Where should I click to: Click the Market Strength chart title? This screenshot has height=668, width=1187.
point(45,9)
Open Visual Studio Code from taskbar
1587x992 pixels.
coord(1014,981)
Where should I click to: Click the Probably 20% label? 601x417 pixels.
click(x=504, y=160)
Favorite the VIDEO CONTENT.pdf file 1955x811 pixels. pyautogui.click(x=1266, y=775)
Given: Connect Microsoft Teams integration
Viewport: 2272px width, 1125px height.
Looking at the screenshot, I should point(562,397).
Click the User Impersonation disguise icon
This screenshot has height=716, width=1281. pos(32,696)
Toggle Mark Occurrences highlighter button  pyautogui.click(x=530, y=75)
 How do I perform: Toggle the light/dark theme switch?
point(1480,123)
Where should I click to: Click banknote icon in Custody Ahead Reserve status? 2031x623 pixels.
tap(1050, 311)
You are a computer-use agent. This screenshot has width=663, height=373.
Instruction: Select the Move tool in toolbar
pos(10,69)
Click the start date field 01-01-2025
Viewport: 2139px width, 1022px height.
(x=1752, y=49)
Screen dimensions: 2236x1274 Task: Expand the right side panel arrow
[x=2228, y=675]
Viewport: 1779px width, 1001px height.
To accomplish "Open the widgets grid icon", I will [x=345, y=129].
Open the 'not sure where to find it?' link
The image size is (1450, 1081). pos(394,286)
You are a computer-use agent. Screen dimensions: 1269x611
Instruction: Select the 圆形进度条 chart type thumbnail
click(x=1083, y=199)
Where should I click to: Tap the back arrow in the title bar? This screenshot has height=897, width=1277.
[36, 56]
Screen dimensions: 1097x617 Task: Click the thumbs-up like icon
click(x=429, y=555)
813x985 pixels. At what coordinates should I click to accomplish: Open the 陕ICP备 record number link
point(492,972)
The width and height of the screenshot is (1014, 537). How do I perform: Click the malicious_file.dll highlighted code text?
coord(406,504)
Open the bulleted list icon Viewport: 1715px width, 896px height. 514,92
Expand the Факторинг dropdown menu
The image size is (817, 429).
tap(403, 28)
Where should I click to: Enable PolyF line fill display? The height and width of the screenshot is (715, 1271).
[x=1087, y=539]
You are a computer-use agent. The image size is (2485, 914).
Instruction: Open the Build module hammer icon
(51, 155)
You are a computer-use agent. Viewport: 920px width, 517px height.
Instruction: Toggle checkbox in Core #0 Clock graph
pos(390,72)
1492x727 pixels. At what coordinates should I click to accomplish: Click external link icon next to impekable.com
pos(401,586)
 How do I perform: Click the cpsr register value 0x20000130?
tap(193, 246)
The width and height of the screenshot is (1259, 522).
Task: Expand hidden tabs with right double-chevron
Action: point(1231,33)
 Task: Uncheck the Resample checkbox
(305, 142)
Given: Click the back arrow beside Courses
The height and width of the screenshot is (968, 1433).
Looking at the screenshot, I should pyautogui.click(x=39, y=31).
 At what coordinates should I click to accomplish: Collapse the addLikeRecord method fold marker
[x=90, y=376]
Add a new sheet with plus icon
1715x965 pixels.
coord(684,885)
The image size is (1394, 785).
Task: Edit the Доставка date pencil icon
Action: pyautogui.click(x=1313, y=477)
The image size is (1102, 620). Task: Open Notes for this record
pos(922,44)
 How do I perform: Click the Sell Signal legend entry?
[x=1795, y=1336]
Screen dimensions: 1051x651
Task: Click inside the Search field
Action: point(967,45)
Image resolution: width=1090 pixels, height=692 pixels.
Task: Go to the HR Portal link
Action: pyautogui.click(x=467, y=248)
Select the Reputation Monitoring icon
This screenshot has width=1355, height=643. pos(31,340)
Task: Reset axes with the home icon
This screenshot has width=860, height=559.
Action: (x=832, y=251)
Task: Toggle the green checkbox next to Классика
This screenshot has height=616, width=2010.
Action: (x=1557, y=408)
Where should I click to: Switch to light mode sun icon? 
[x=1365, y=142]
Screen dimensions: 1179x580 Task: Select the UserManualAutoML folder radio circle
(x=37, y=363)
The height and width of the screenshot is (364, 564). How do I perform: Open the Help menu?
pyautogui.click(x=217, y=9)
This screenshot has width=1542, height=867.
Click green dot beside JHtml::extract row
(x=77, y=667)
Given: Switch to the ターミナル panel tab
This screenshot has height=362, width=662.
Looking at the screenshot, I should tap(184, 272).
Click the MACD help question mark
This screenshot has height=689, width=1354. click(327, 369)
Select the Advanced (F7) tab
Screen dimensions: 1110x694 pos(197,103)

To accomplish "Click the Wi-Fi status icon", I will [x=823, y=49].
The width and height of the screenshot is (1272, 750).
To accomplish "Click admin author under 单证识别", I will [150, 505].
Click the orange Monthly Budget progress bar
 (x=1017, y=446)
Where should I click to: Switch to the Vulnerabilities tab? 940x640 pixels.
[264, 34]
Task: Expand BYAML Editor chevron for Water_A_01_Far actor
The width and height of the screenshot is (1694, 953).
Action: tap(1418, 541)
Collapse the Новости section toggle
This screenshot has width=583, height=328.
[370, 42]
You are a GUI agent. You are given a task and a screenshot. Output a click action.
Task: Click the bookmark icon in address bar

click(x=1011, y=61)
◆ ◆ ◆ ◆
**What to work on**
Search term "computer": return each line of the data that contains it.

**Response**
You are a computer-use agent. This screenshot has width=663, height=373.
You are a computer-use agent. Screen dimensions: 1269x611
You are a computer-use agent. The image size is (2485, 914).
You are a computer-use agent. Viewport: 920px width, 517px height.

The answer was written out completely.